§ Fragmento del documento:
◇ ◇ ◇ ◇

Respirar lento en tiempos acelerados
Vivimos inmersos en un mundo y en una lógica donde la velocidad, la disponibilidad constante, la hiperconectividad no sólo se valoran, se premian. Marcan lo que debemos ser y cómo debemos actuar. El tiempo se ha convertido en un recurso que se exprime y el cuerpo en una herramienta que se ajusta a demanda. El individualismo y la conexión permanente se han normalizado y, con ellas, el agotamiento y la frustración.
Este modelo de sobreexigencia no solo afecta a nuestra salud física, sino también a nuestra salud mental. La presión constante por hacer más, tener más y ser más genera un desgaste emocional que nos desconecta de aquello que nos da autonomía, dignidad y sentido colectivo.
En esta época que vivimos bajo la dictadura del clic, desacelerar no es simplemente descansar: es cuestionar un modelo que nos empuja a producir sin pausa, consumir sin conciencia y desplazarnos sin mirar alrededor.
En medio de este ruido digital y de la presión por estar siempre actualizados y siempre a la última, elegir un ritmo más pausado implica recuperar la capacidad de atención, de vínculo, de cuidado. No se trata de romantizar la lentitud, sino de reconocer que hay formas de vida que no caben en el algoritmo.
No todo acto ecológico busca salvar el planeta con soluciones grandiosas; muchas veces, es en lo pequeño donde se desafía la lógica extractivista que organiza nuestras ciudades, nuestros cuerpos, nuestro tiempo y nuestros vínculos. Elegir lo local, lo justo, lo sostenible no es una moda ni una nostalgia: es una forma de resistir la homogeneización que impone el mercado.
Hay decisiones que, aunque parezcan mínimas, tienen implicaciones profundas. Porque en un sistema que convierte todo en mercancía, parar es una forma de posicionarse. No para escapar del mundo, sino para transformarlo desde adentro.
La cultura del rendimiento como trampa
En la cultura actual se valora a las personas por su capacidad de trabajar sin parar. Esta presión constante no solo nos agota, también nos hace perder el sentido de quiénes somos.

◇ ◇ ◇ ◇

§ Acciones a realizar:
**1)** Anota literalmente el pasaje del texto sobre la vida lenta que empieza en las palabras "En esta época" y termina tras "en el algoritmo.".
**2)** Prolonga el texto sobre la vida lenta a partir de su última oración.

§ Material de origen:
◇ ◇ ◇ ◇

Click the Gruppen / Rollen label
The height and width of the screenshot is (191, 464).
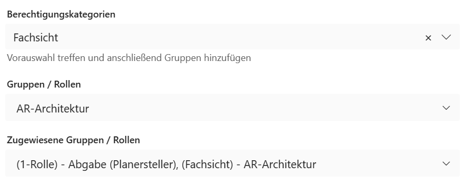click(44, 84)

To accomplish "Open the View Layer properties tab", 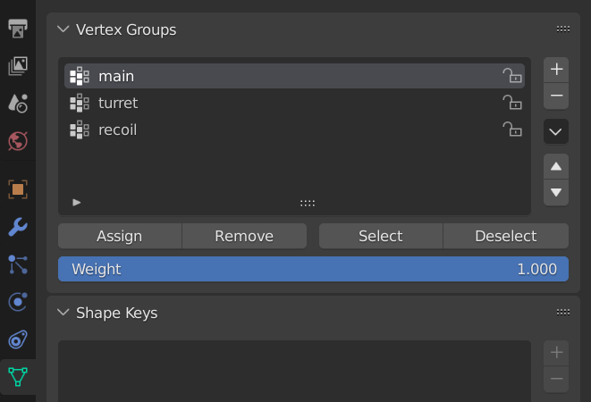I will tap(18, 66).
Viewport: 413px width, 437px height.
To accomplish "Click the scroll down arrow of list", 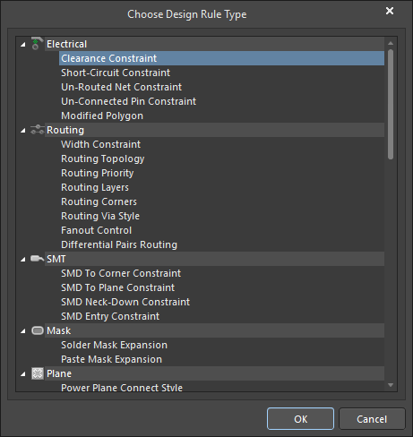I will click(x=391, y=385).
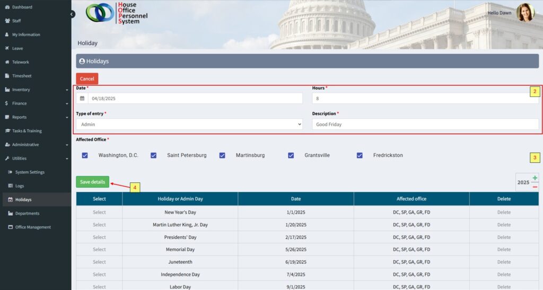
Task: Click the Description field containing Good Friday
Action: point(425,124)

◇ ◇ ◇ ◇

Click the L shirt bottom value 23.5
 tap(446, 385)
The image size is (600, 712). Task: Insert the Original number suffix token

◇ ◇ ◇ ◇

§ Respuestas del ejercicio:
**1)**
En esta época que vivimos bajo la dictadura del clic, desacelerar no es simplemente descansar: es cuestionar un modelo que nos empuja a producir sin pausa, consumir sin conciencia y desplazarnos sin mirar alrededor.
En medio de este ruido digital y de la presión por estar siempre actualizados y siempre a la última, elegir un ritmo más pausado implica recuperar la capacidad de atención, de vínculo, de cuidado. No se trata de romantizar la lentitud, sino de reconocer que hay formas de vida que no caben en el algoritmo.

**2)**
Los datos son preocupantes, el último informe sobre desconexión digital realizado por Infojobs dice, por ejemplo, que el 73 % de los y las trabajadoras españolas no logra desconectar del trabajo fuera del horario laboral, y un 28% permanece conectado siempre que es necesario. Datos parecidos maneja desde hace tiempo UGT, su último informe sobre el tema habla de que más de 7,7 millones de trabajadores y trabajadoras en España tienen acceso remoto a su trabajo en cualquier momento, o que el 40% de las personas trabajadoras están conectadas a las seis de la mañana revisando su correo, o que uno de cada tres vuelve a mirar el email a las 22:00 horas, o que el uso del correo durante el fin de semana ha crecido un 20%. En 2024, UGT Madrid, en el estudio sobre Nuevos riesgos laborales y riesgos emergentes en la Comunidad de Madrid, ya ponía el foco en los efectos que están teniendo en la salud de los trabajadores y trabajadoras el modelo laboral actual, marcado por la digitalización acelerada y la presión por mantener altos niveles de productividad.
La digitalización y el acceso remoto permanente están desdibujando los límites entre trabajo y vida personal. Esta disponibilidad constante no es solo una cuestión técnica: revela una transformación profunda en la forma en que se concibe el tiempo, el descanso y el valor del cuerpo. La conexión ininterrumpida se ha convertido en norma, y con ella se instala una forma de exigencia que no da tregua. Los espacios entre ocio y empleo están cada vez menos diferenciados, y la saturación tecnológica se ha convertido en una realidad impuesta que atraviesa lo laboral, lo emocional y lo cotidiano.
Más allá de los beneficios tecnológicos, se evidencian fenómenos como el tecnoestrés, el aislamiento derivado del teletrabajo y la dificultad para separar lo profesional de lo personal. Priorizar la eficiencia sin pausa y la disponibilidad absoluta, no solo transforma el modo en que se trabaja, sino que introduce una carga emocional que afecta el equilibrio psicosocial. Lo preocupante no es solo la fatiga, sino la pérdida de espacios propios, de pausas reales y de vínculos que no pasen por una pantalla.
Lo preocupante no es solo la fatiga, sino la pérdida de espacios propios, de pausas reales y de vínculos que no pasen por una pantalla
En este escenario el contacto con la naturaleza o la participación en iniciativas comunitarias pueden ofrecer un contrapeso real. No como evasión, sino como forma de reconfigurar la relación entre trabajo, salud y entorno. Frente a una cultura que exige estar siempre conectados, lo eco supone una forma distinta de presencia: más situada, más consciente, más habitable.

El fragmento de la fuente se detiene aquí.